— Given records —
▼
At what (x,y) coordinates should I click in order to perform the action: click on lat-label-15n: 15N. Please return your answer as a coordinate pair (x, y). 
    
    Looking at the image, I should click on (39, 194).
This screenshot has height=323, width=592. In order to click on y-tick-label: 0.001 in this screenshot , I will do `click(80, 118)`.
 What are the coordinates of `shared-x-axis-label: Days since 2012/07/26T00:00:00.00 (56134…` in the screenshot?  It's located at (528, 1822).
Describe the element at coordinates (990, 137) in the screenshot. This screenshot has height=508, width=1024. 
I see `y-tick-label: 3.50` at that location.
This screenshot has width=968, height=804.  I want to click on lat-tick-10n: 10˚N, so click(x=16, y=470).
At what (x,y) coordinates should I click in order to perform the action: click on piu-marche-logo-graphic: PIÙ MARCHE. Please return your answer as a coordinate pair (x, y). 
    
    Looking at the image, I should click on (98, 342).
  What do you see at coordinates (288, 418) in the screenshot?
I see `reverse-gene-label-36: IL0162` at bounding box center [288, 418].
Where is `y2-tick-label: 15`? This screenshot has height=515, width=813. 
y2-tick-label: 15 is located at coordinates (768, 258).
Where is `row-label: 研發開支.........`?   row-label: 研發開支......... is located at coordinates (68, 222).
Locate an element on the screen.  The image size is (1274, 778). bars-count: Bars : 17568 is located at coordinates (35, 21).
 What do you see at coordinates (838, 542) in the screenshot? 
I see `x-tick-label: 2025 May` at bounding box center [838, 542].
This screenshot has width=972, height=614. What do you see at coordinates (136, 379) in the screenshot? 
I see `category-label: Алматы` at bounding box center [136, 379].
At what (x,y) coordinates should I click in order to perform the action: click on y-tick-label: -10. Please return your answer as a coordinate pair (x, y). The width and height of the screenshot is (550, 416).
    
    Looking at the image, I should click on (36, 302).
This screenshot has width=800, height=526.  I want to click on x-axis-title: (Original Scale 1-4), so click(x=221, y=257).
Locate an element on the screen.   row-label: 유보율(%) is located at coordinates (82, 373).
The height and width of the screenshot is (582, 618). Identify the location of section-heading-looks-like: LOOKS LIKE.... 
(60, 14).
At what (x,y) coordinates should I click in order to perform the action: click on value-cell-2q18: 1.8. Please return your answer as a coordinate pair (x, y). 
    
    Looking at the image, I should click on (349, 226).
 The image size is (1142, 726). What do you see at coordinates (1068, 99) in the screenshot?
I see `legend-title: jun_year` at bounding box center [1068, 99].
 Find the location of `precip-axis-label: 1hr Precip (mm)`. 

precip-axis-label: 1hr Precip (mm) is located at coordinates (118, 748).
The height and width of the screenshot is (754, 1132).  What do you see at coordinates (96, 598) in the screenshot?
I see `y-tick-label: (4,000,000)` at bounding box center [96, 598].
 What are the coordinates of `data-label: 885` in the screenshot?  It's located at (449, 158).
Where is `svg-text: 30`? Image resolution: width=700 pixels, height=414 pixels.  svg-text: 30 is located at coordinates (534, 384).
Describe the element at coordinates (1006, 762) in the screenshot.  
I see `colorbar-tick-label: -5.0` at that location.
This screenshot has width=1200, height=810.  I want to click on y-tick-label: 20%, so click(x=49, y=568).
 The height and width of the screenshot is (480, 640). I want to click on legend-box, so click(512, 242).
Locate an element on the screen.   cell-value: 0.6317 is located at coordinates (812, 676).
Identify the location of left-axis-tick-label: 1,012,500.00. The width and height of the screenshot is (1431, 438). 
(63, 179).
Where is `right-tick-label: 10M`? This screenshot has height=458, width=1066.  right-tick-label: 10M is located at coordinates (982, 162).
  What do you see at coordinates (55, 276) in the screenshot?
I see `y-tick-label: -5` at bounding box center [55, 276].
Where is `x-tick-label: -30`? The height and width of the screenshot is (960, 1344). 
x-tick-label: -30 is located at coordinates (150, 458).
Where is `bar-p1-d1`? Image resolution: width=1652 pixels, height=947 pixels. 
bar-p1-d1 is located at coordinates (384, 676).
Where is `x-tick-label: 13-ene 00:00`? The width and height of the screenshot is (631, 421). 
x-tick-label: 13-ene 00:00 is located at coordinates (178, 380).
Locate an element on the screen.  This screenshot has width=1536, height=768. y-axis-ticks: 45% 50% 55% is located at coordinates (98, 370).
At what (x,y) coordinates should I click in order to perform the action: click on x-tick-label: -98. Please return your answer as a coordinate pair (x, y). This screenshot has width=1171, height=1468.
▲
— About this exercise —
List each of the lines above that contains the word "pair", copying every such line in full.

— Result —
At what (x,y) coordinates should I click in order to perform the action: click on lat-label-15n: 15N. Please return your answer as a coordinate pair (x, y). 
At what (x,y) coordinates should I click in order to perform the action: click on piu-marche-logo-graphic: PIÙ MARCHE. Please return your answer as a coordinate pair (x, y). 
At what (x,y) coordinates should I click in order to perform the action: click on y-tick-label: -10. Please return your answer as a coordinate pair (x, y). The width and height of the screenshot is (550, 416).
At what (x,y) coordinates should I click in order to perform the action: click on value-cell-2q18: 1.8. Please return your answer as a coordinate pair (x, y). 
At what (x,y) coordinates should I click in order to perform the action: click on x-tick-label: -98. Please return your answer as a coordinate pair (x, y). This screenshot has width=1171, height=1468.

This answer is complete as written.